Exercise description → Lay out the stretch from the line containing "You are a GUI" through the line containing "[1273, 656]" as a Markdown table with the columns Nr and Line, one numbered line per table row. Skip blank lines and leave the pictures out.

———

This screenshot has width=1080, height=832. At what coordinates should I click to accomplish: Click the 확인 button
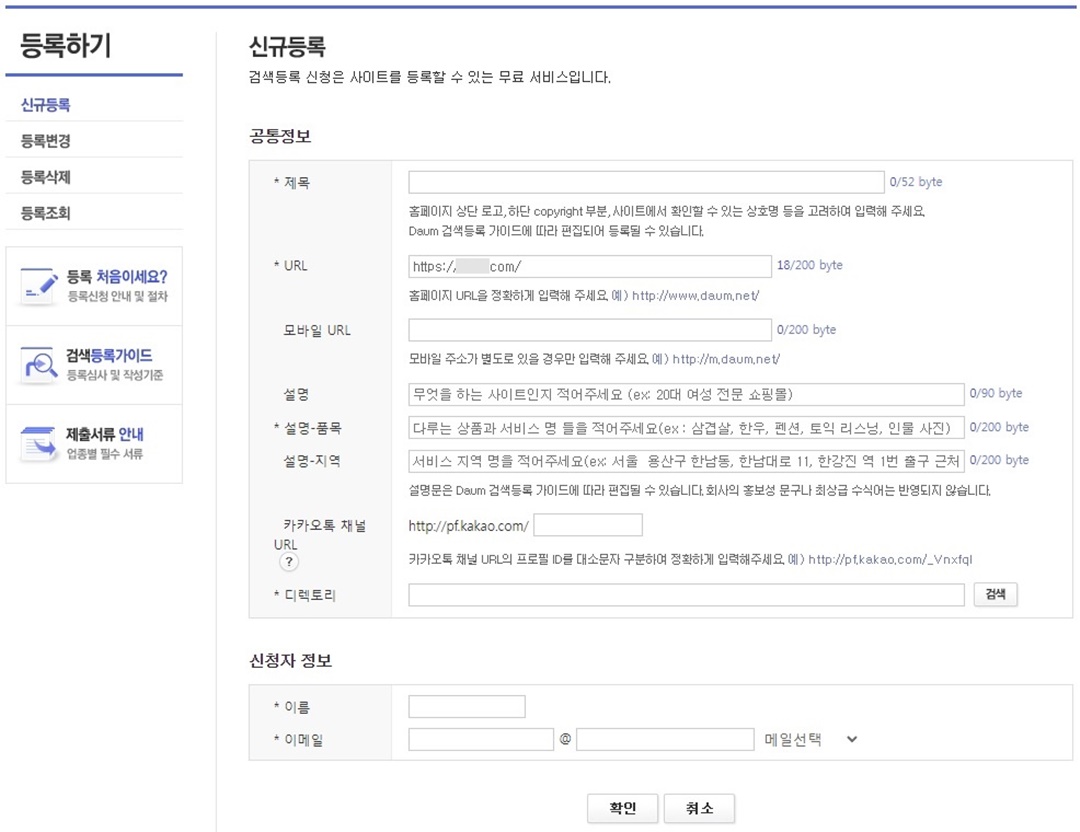(x=623, y=808)
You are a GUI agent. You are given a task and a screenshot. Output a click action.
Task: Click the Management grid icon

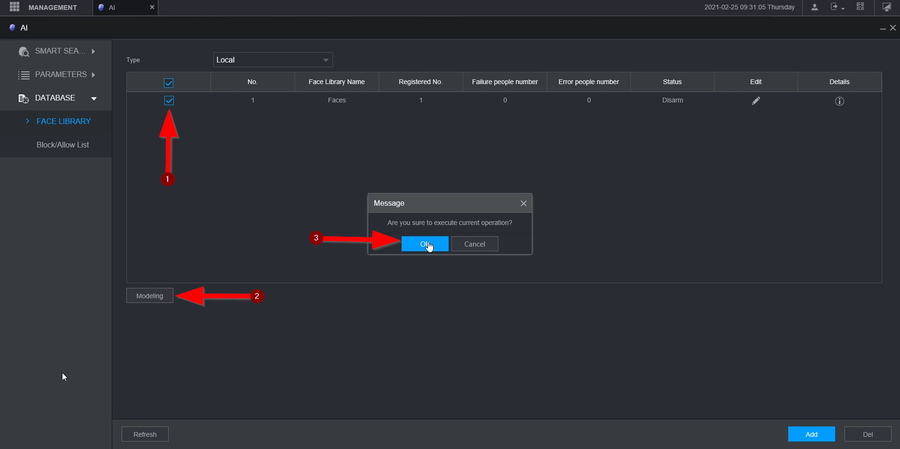click(14, 7)
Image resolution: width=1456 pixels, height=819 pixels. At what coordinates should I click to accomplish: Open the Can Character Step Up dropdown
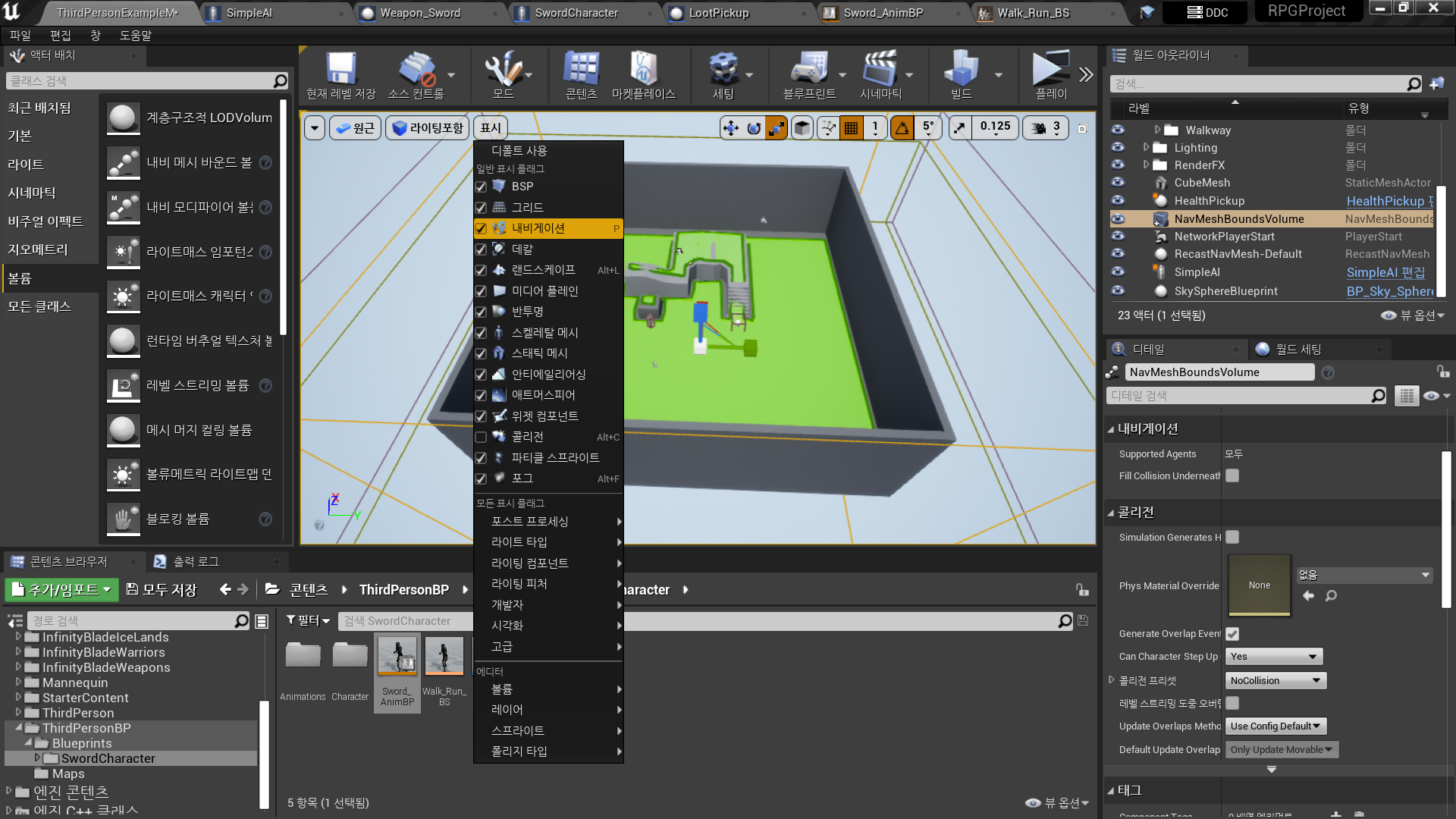[1273, 656]
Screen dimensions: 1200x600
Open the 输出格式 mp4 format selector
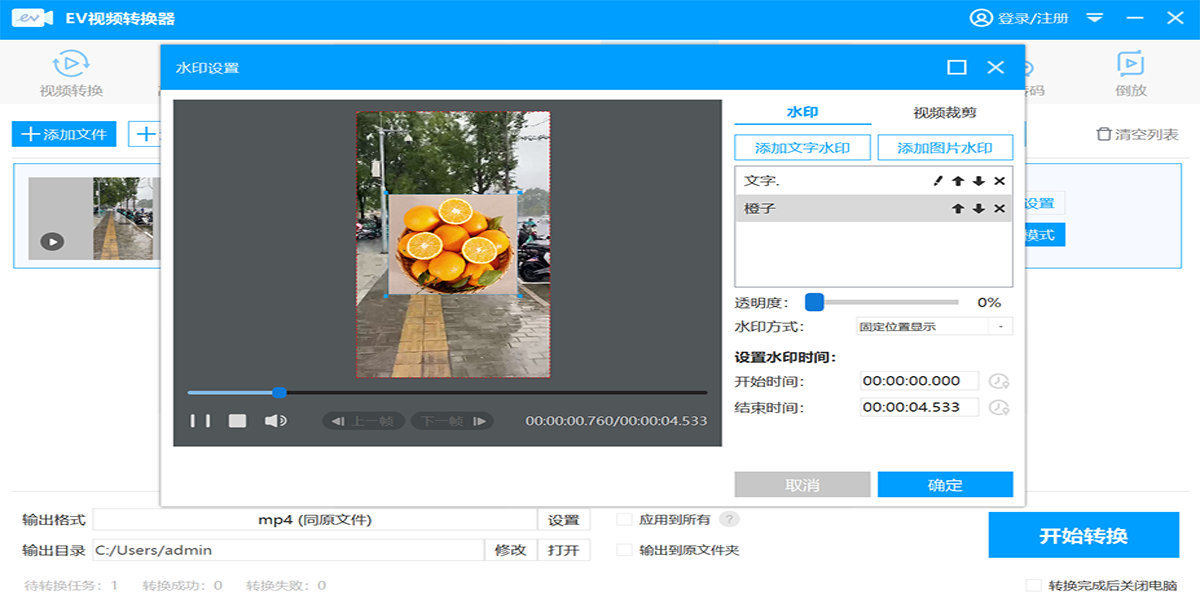pos(315,520)
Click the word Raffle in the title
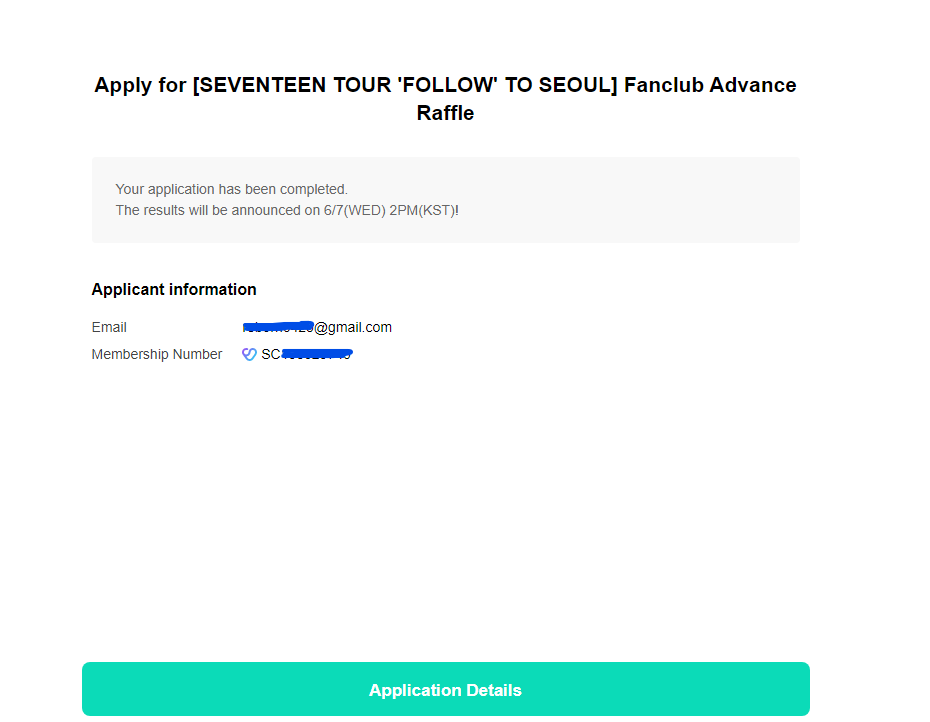Screen dimensions: 930x722 [445, 113]
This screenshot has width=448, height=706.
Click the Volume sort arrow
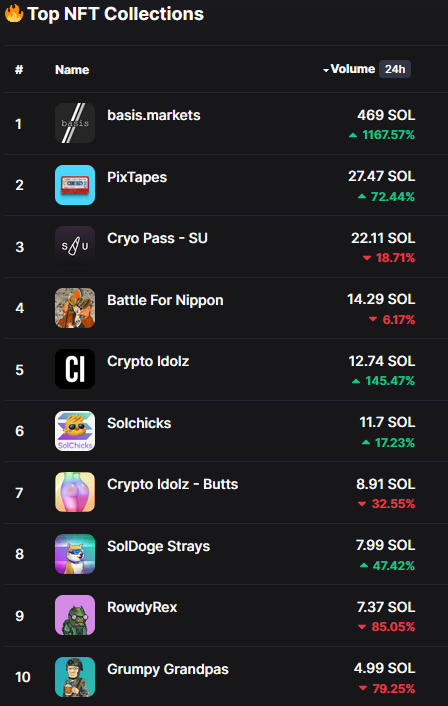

———

Completed exercise →
| Nr | Line |
|---|---|
| 1 | You are a GUI agent. You are given a task and a screenshot. Output a click action. |
| 2 | Task: Click the Management grid icon |
| 3 | click(14, 7) |
| 4 | Image resolution: width=1456 pixels, height=819 pixels. At what coordinates should I click to accomplish: Open the Can Character Step Up dropdown |
| 5 | [1273, 656] |